— What is being asked —
Begin your copy at the line with "The image size is (814, 497)." in the records below and end it at the line with "You are a computer-use agent. The", restating each line word for word; omit the pictures.

— Collected data entries —
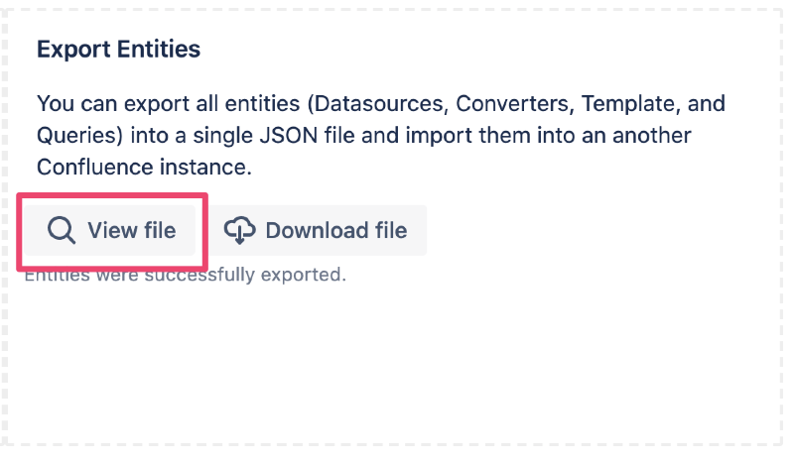This screenshot has width=794, height=462.
Task: Click the word "Template" in the description
Action: [628, 103]
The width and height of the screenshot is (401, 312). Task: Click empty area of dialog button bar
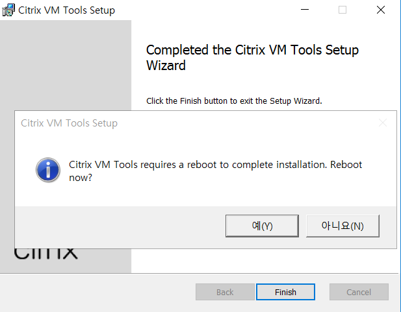pyautogui.click(x=117, y=226)
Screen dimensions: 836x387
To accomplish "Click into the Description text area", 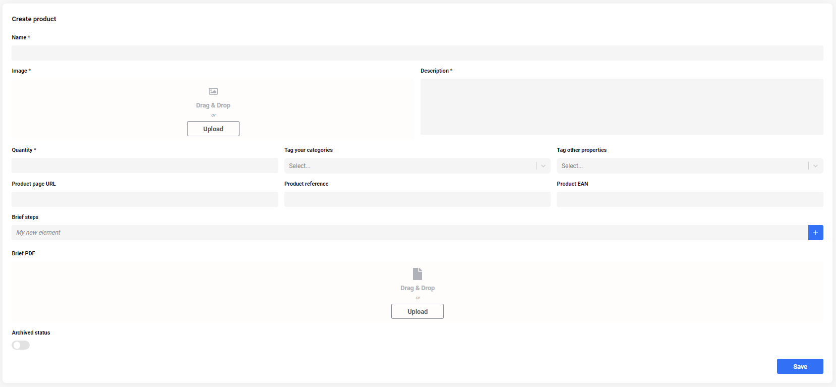I will tap(621, 106).
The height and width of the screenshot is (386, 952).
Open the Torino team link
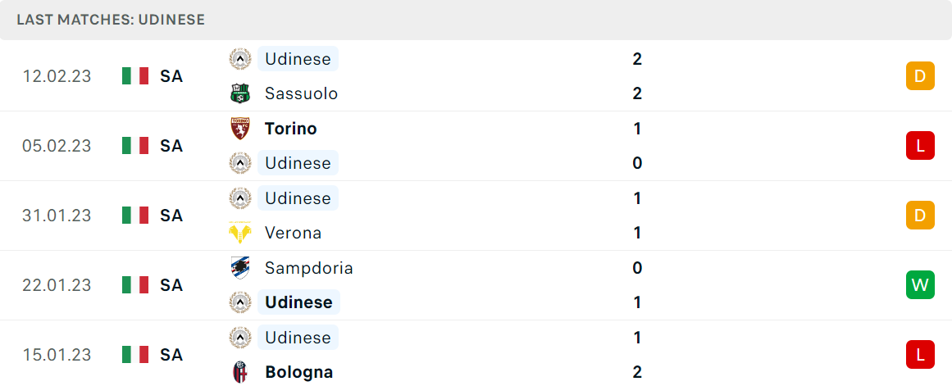(291, 129)
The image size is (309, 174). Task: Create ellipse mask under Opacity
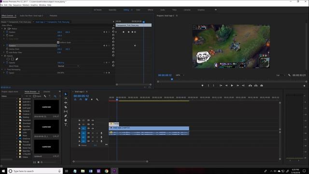tap(8, 59)
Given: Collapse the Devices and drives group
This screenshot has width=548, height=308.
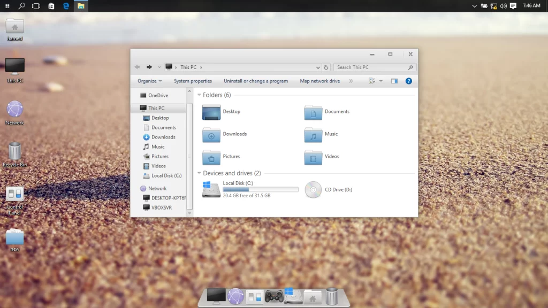Looking at the screenshot, I should click(x=200, y=173).
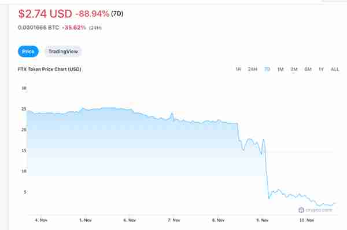Select the 6M time range
The image size is (347, 230).
(308, 69)
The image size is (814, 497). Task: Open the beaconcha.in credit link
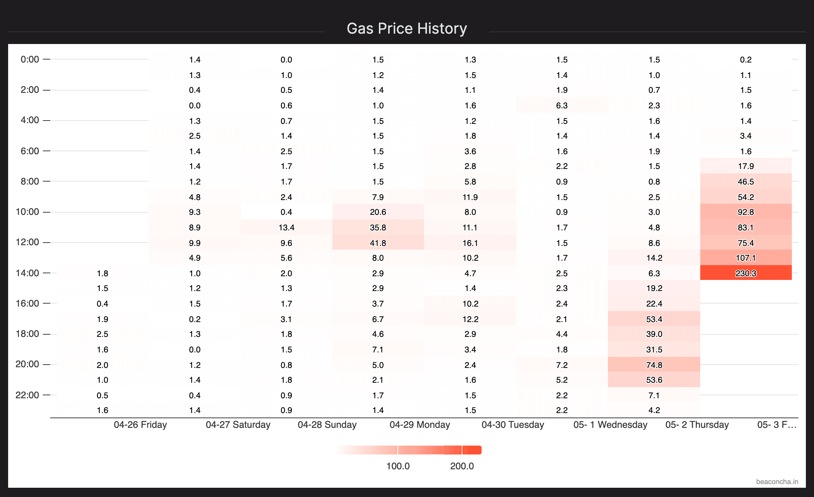(777, 481)
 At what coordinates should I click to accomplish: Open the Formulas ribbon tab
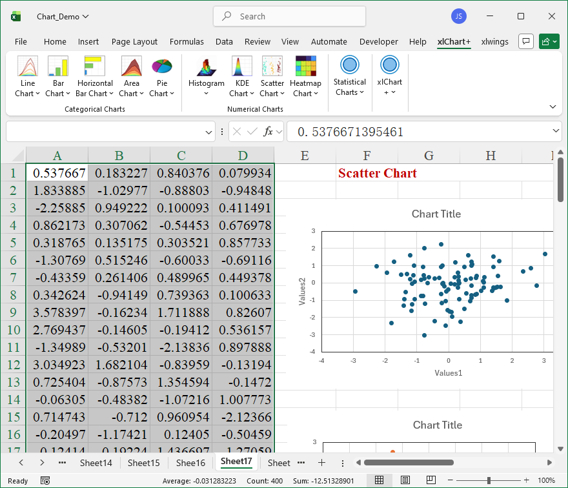click(x=187, y=41)
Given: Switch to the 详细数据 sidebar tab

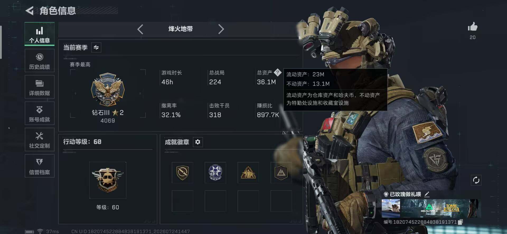Looking at the screenshot, I should pyautogui.click(x=40, y=87).
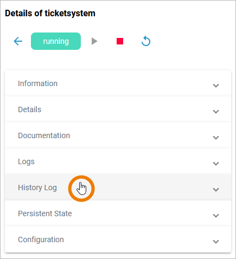This screenshot has height=259, width=236.
Task: Click the Details of ticketsystem heading
Action: coord(50,14)
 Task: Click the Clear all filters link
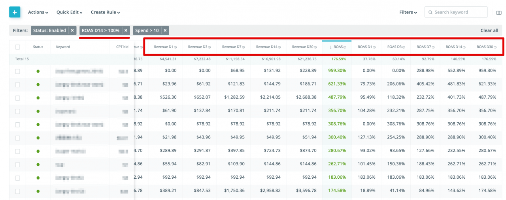[x=489, y=30]
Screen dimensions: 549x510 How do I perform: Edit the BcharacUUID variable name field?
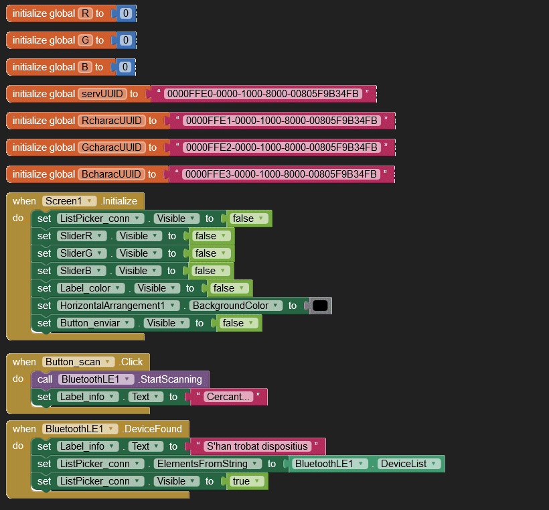click(110, 174)
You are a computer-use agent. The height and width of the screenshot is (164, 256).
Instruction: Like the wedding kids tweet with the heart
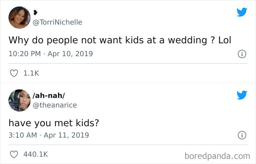pyautogui.click(x=14, y=73)
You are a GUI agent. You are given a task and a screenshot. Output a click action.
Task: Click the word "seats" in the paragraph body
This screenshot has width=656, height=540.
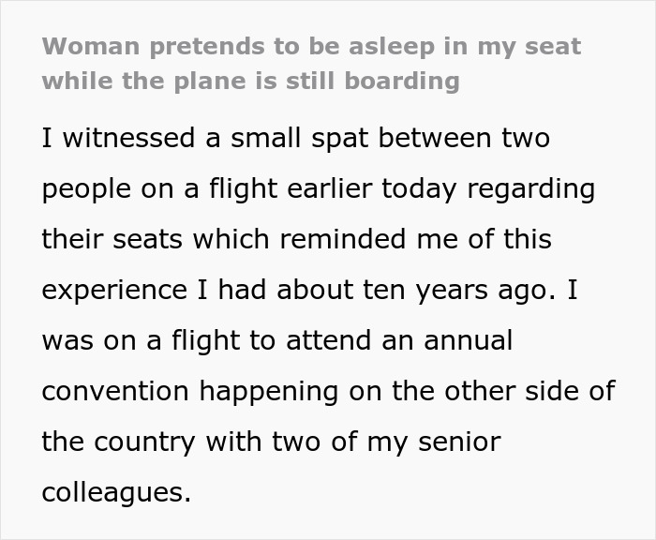149,239
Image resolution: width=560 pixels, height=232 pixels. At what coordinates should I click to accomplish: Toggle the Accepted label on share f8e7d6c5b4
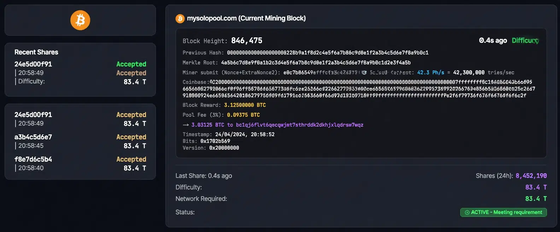(x=131, y=159)
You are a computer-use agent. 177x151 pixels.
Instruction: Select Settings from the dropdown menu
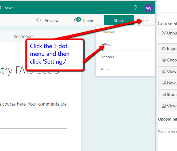pyautogui.click(x=106, y=44)
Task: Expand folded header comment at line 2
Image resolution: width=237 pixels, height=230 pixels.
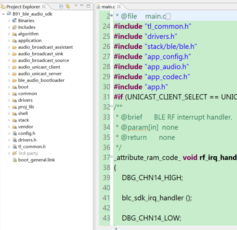Action: pos(111,16)
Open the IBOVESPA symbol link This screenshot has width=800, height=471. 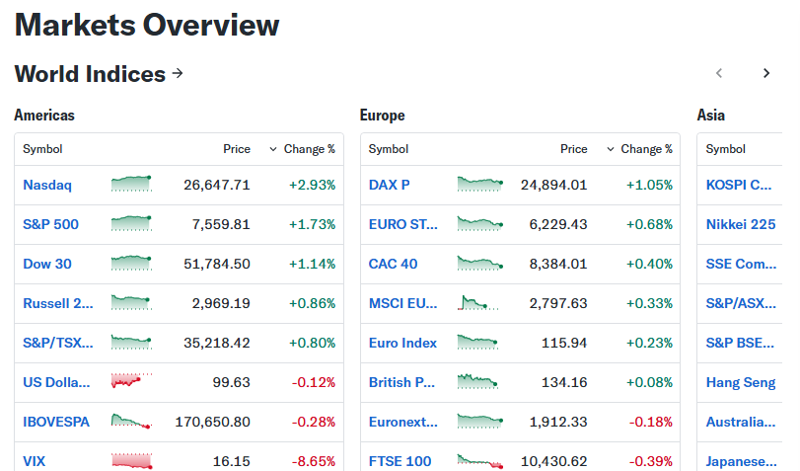pos(56,422)
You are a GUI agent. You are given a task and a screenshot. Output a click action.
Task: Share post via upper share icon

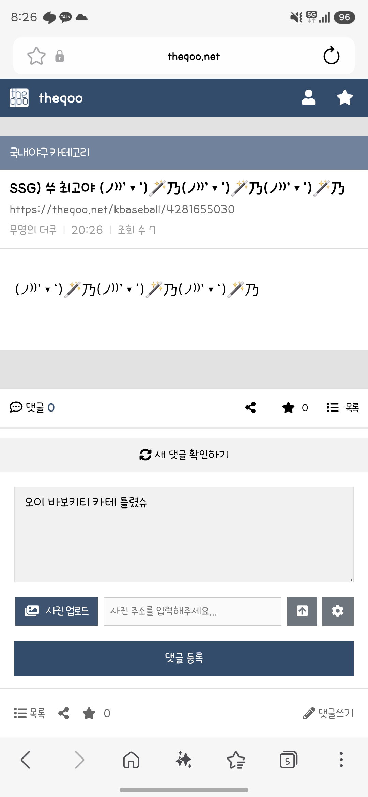[x=250, y=407]
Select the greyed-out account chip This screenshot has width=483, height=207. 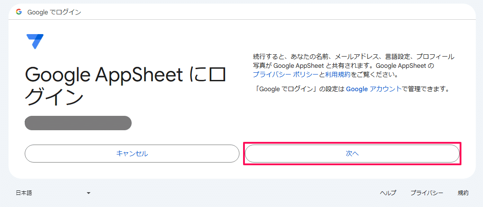(x=78, y=123)
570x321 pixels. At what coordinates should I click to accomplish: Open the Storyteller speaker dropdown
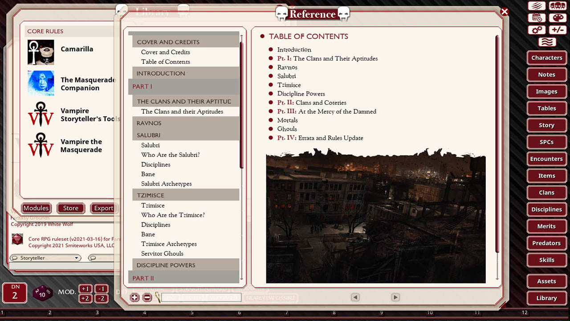[45, 258]
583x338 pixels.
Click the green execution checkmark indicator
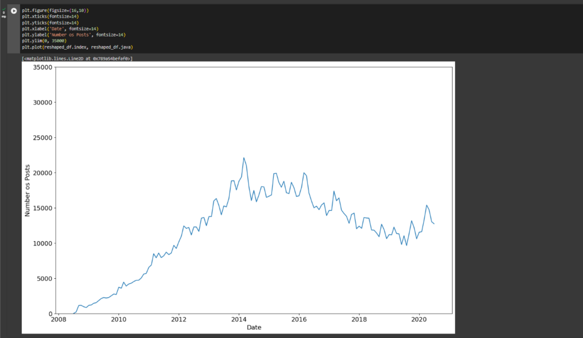tap(4, 9)
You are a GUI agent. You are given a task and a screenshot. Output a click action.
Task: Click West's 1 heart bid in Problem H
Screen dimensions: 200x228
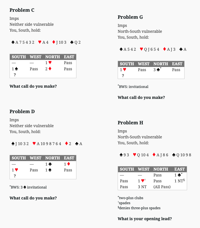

— Result —
The image size is (814, 497). Task: Open the beaconcha.in credit link
(777, 481)
 At what coordinates should I click to accomplish: Open the Formulas ribbon tab
click(x=187, y=41)
Given: Switch to the 详细数据 sidebar tab

Looking at the screenshot, I should pyautogui.click(x=40, y=87).
This screenshot has height=259, width=236.
Task: Click the Details of ticketsystem heading
Action: coord(50,14)
 Task: Click the Clear all filters link
[x=489, y=30]
Screen dimensions: 549x510 How do I perform: Edit the BcharacUUID variable name field?
click(110, 174)
You are a computer-use agent. The height and width of the screenshot is (164, 256).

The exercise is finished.